Credit score changes would saddle banks with risk to help nonbanks
Some believe the time is right to make it easier for people to get access to home loans through a change to credit scoring policy: The economy has largely recovered from the financial crisis, the housing market has stabilized and a new administration has begun rolling back a number of financial regulations.
But it is not.
Recently, the Federal Housing Finance Agency has been evaluating whether to allow originators that sell loans to Fannie Mae and Freddie Mac to use something other than the currently mandated FICO model. Specifically, the FHFA is evaluating whether originators can also use the VantageScore model offered by a company owned by the three credit bureaus — Equifax, Experian and TransUnion.

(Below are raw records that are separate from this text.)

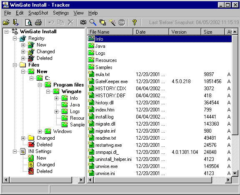240x195 pixels.
Task: Click the file list vertical scrollbar down arrow
Action: 235,173
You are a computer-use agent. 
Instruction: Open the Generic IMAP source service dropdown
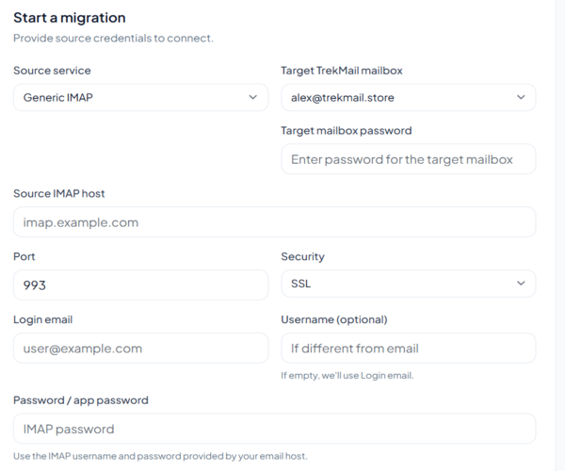click(132, 97)
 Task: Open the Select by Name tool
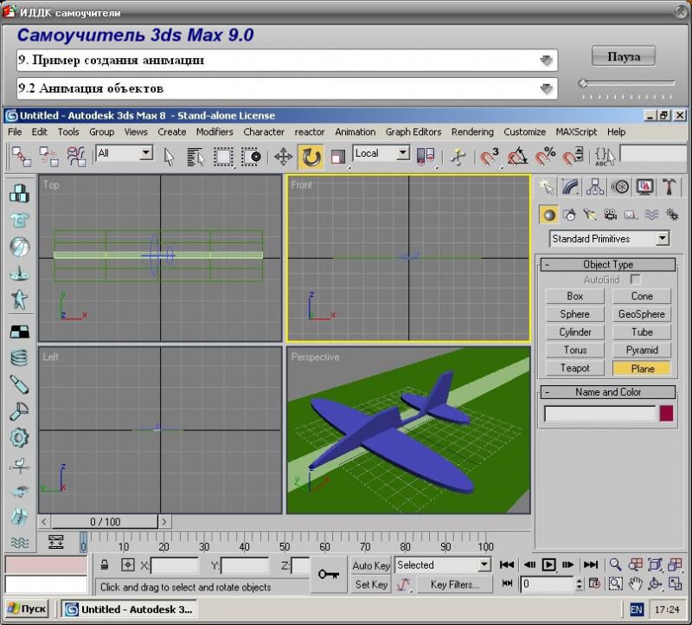(195, 157)
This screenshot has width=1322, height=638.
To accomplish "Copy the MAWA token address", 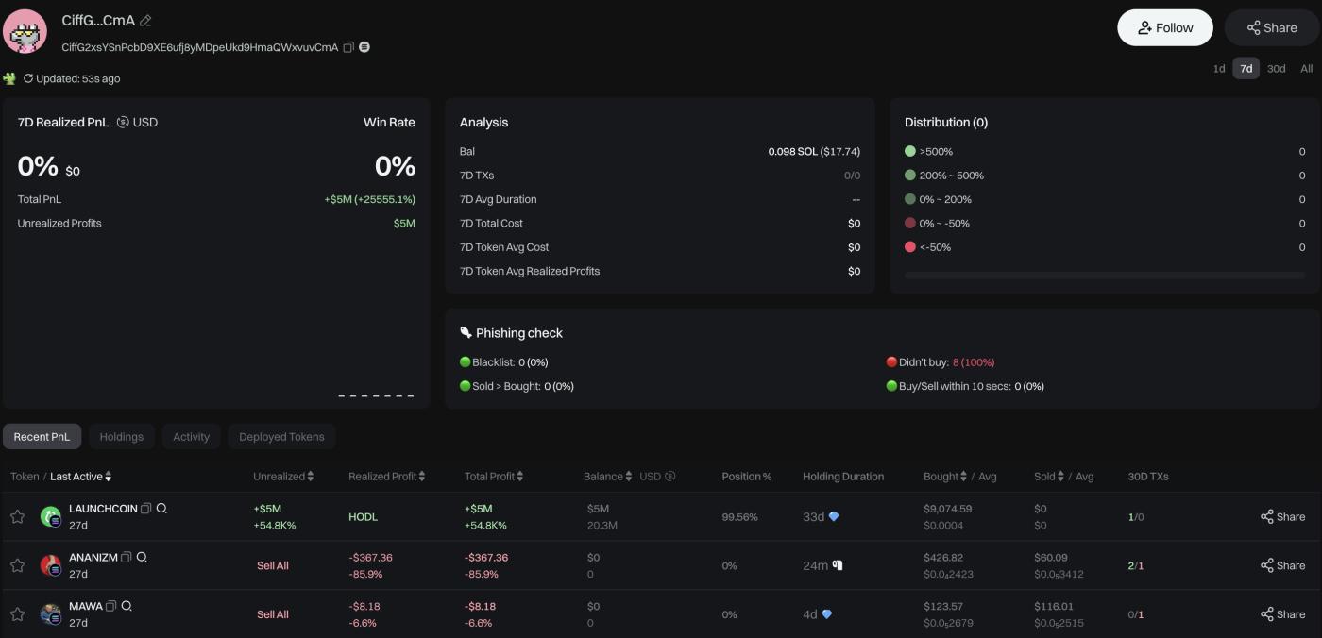I will [x=111, y=606].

VantageScore contends that its model will provide credit scores on more than 30 million additional consumers and make 7.6 million of these scores eligible for a loan sold to Fannie or Freddie because of the model’s supposed ability to more accurately assess blemished and dormant credit histories and accommodate thin credit files that most often effect younger consumers. VantageScore also argues that, since the model consolidates data from all three credit bureaus, it eliminates scoring differences caused by data discrepancies. The result, the company maintains, will be expanded home ownership, a more vibrant housing market, more consistent underwriting and faster economic growth.
The real issue, however, is not whether enhancements to credit scoring models or increased competition would carry some economic and social benefits (they would and they do), but who is making the request, to whom, and why.

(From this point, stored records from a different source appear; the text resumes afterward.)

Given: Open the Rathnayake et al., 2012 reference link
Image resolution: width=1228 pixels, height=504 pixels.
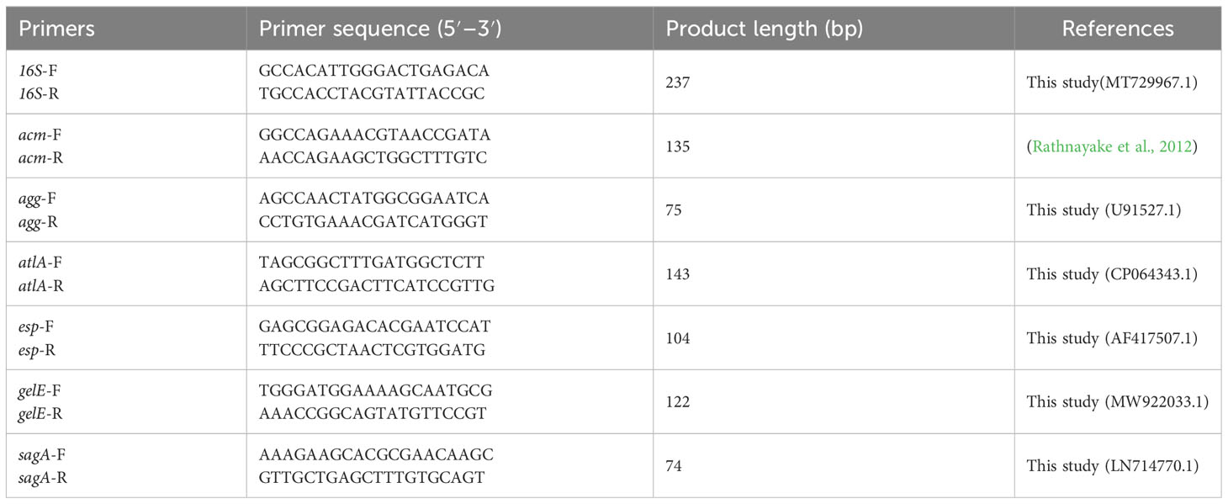Looking at the screenshot, I should point(1110,146).
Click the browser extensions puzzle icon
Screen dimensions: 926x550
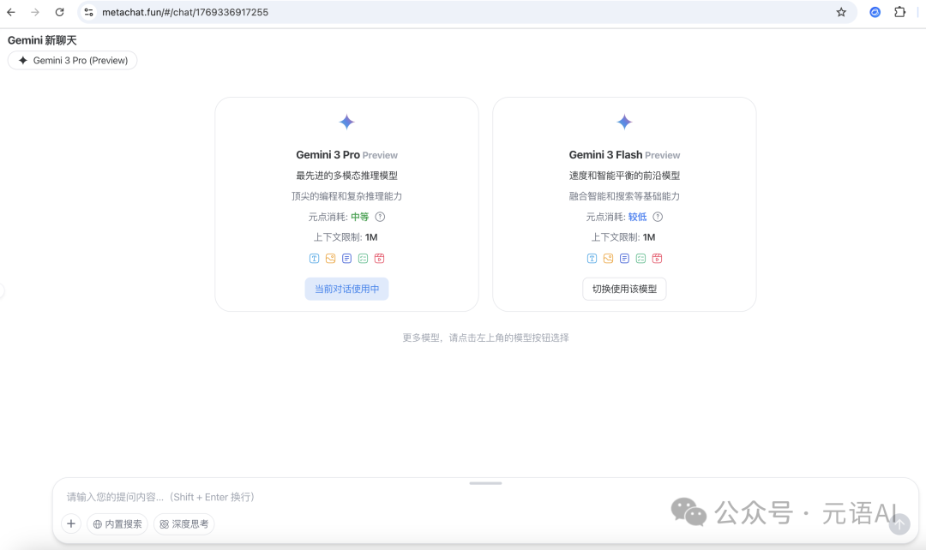coord(901,12)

The major proponents of the alternative credit scoring model are large nonbank originators and credit reporting firms — companies that make their living from the quantity of loans they originate, not the quality. Their business models shield them from ongoing credit risk and require ever-increasing volumes to achieve scale economies. In short, nonbank originators generally don’t eat their own cooking — either in the form of loans or in the form of securities backed by the loans they originate. Therefore, they have everything to gain from this FHFA change, and very little to lose.
Not only do these lenders not originate loans for their own portfolios, but they retain little ongoing performance risk. They are also not subject to the same capital requirements as insured financial institutions. These differences are particularly dangerous for loans and securities that carry the seal of approval from agencies with either the explicit or implicit backing of the federal government — and, ultimately — the American taxpayer.
True, VantageScore is not a new product. Developed in 2006, it has been adopted and used by more than 2,500 financial institutions and vetted by the major regulatory agencies, according to the company.
Yet the banking industry and its major trade organizations are united in opposition to the FHFA request. The banks are clear in their concerns: The proposed solution is designed to address problems that don’t exist, the use of multiple scoring systems may create confusion among investors in securities backed by Fannie and Freddie, the model has not been truly tested in a serious credit downturn and using it could create fair lending and equal credit compliance problems. Importantly, because of the sheer volume of loans purchased by Fannie and Freddie, the industry believes that any model that has the potential to reduce the credit quality of these loans will increase overall systemic risk. As we saw in 2008, the burdens of a significant increase in systemic risk fall primarily on the banking industry.
Innovation and competition in the credit scoring world is necessary and long overdue. However, banks and other entities that shoulder the ultimate credit and regulatory risk of any credit process should make the final decision on which credit scoring model to use and when.
Banks that are originating mortgages for their own portfolio or selling pools to private investors should, and do, use whichever scoring model they feel is most appropriate to making the best decision possible — for both the bank and their customers. The growing acceptance of VantageScore for a variety of types of loans and purposes indicates that banks are feeling comfortable using the model.
However, until the banking industry is united in its need and support for the use of multiple scoring models in the origination of Fannie and Freddie mortgages, the FHFA should reject the request.